Passato il weekend con il pareggio contro il Napoli di Antonio Conte, l'obiettivo salvezza è costantemente nel mirino. In casa Parma si guarda con fiducia a quello che sarà il futuro, anche grazie a quello che è stato il lavoro di tanti calciatori che in questa stagione sono riusciti a mettersi in mostra sotto la guida di Mister Cuesta.
Parma, parla Pellegrino
Tra questo c'è senza dubbio Mateo Pellegrino che ha parlato ai microfoni di Olè, soffermandosi anche su quelli che sono i desideri per l'immediato futuro.
"Sono molto felice per il momento che sto vivendo, ma perché lo sto anche godendo. Perché ho lavorato molto per arrivare al posto in cui sono oggi, quindi sono felice, me lo godo e imparo ogni giorno perché voglio continuare a migliorare. E ovviamente sto cercando di aiutare la squadra".
Gli argentini nel Parma
"Sì, è un gruppo bellissimo. So che è il mio primo club in Europa, ma non credo sia così facile trovare un gruppo in cui ti senti così a tuo agio, qualcosa che ti aiuta a sentirti come a casa. Siamo sei argentini, quasi sette, perché uno è metà statunitense e argentino, Cremaschi. Stiamo molto bene, ci ritroviamo fuori dal club a mangiare asado, a bere mate. È un gruppo bellissimo. E quell’unione che abbiamo poi ci aiuta a rendere meglio in campo".
Sull' adattamento in Italia
"Sono arrivato poco più di un anno fa e sono riuscito ad adattarmi abbastanza velocemente, perché appena sono arrivato eravamo in competizione e ho iniziato a giocare, mi è toccato partire titolare e mi sono guadagnato un posto nell’undici. Il club è bellissimo, ha tutto per crescere come giocatore e ci sta andando relativamente bene. Credo che potesse andare meglio in questa stagione, ma sono molto felice e voglio continuare a crescere, imparare e migliorare. Io mi sento molto a mio agio qui".
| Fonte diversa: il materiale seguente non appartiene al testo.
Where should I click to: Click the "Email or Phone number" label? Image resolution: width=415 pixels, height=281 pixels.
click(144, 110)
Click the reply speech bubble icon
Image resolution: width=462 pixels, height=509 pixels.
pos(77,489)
Sull'avversario più complicato
"Basandomi sulle esperienze che ho avuto giocando contro di loro, direi che quello che ci ha complicato di più è l’Inter. I nerazzurri muovono molto bene la palla, hanno giocatori di un altro livello e per questo ti mettono in difficoltà".
Sugli attaccanti punti di riferimento
"Oggi direi che il nove per eccellenza è Haaland, perché è molto completo, fa gol in tutti i modi e come finalizzatore è fuori dal comune. Poi guardo molto Lautaro Martinez, mi piace come si muove in area. Da piccolo guardavo Ibrahimovic e Ronaldo il Fenomeno".
Il sogno
"Il mio sogno da quando ero bambino è giocare in Nazionale. È l’obiettivo principale della mia carriera, così come giocare un Mondiale. Lotto ogni giorno per raggiungerlo, lavoro ogni giorno e lo vivo con entusiasmo, quindi questo è il sogno. Poi ho molte aspirazioni personali".
Sulla Champions League
"Certo. Uno cerca il meglio per la propria carriera. A me non piace pormi un limite, mi piace continuare a crescere e andare nei migliori club. Giocare la Champions sarebbe qualcosa di bellissimo. Così come quando ero in Argentina dicevo che giocare la Libertadores era qualcosa di meraviglioso e ci sono riuscito, allo stesso modo qui in Europa giocare la Champions sarebbe molto bello e vivere quelle notti di Champions che vedevo da bambino sarebbe davvero fantastico".